Au XXe siècle, le géorgien Tigran Petrossian s’inscrira dans les annales grâce à un jeu défensif devenu célèbre, qui lui permet de rester champion du monde de 1963 à 1969. Bobby Fischer, champion du monde de 1972 à 1975,  reste dans les mémoires autant pour avoir remis en cause la suprématie des Soviétiques, que pour ses exigences qui en firent la bête noire des organisateurs de tournois.

Impossible, enfin, de ne pas évoquer ici la figure de Garry Kasparov (né en 1963) : le premier joueur à dépasser les 2 800 points ; le premier joueur champion du monde, aussi, à essuyer une défaite face à l’ordinateur en 1997.

 

URSS et guerre froide :

 

Grande nation échiquéenne dès avant la chute du Tsar Nicolas II, l’URSS exerce dès 1945 une véritable hégémonie sur le monde des échecs.
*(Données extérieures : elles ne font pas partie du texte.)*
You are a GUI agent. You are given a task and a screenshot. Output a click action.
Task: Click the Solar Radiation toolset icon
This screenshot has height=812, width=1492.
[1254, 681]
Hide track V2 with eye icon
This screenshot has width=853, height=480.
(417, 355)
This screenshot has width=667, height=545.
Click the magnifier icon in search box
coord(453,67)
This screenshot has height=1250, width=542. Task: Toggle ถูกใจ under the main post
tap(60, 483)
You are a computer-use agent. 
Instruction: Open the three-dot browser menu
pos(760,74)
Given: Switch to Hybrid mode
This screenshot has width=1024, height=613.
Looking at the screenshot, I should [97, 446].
Voulant faire du jeu le reflet de sa « formation intellectuelle » (les échecs y sont inscrits au programme des écoles publiques), l’Union Soviétique est piquée au vif par la victoire de l’Américain Bobby Fischer en 1972 dans le match de championnat du monde qui l’opposait à Boris Spassky.

Dès lors, les compétitions internationales prennent une valeur politique, qu’elles ne perdront qu’au sortir de la guerre froide.
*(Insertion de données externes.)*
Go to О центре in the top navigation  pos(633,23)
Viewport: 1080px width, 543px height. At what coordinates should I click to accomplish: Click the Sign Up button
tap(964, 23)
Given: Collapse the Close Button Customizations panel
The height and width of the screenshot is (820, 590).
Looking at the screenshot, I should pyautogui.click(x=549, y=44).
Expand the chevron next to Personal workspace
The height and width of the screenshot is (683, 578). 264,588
Aujourd’hui, la Russie demeure en première position dans le classement des meilleurs joueurs publié par la Fédération Internationale des Echecs.

 

Equipe de France :

 

Sport reconnu comme tel depuis août 2000, les échecs se battent aujourd’hui pour faire leur entrée aux Jeux Olympiques après une première démonstration aux jeux de Sydney.

Ils sont déjà reconnus par le Comité international olympique depuis 1999. L’équipe de France masculine, composée aujourd'hui de 7 joueurs (Etienne Bacrot, Joël Lautier, Christian Bauer, Laurent Fressinet, Vladislav Tkachiev, Andreï Sokolov et Maxime Vachier-Lagrave), s’est classée troisième au dernier championnat d’Europe par équipes en 2005.

L’équipe féminine, composée à ce jour d’Almira Skripchenko, Marie Sebag, Sophie Milliet, Silvia Collas, Roza Lallemand et de Maria Leconte, a remporté en 2000 le titre de championne d’Europe.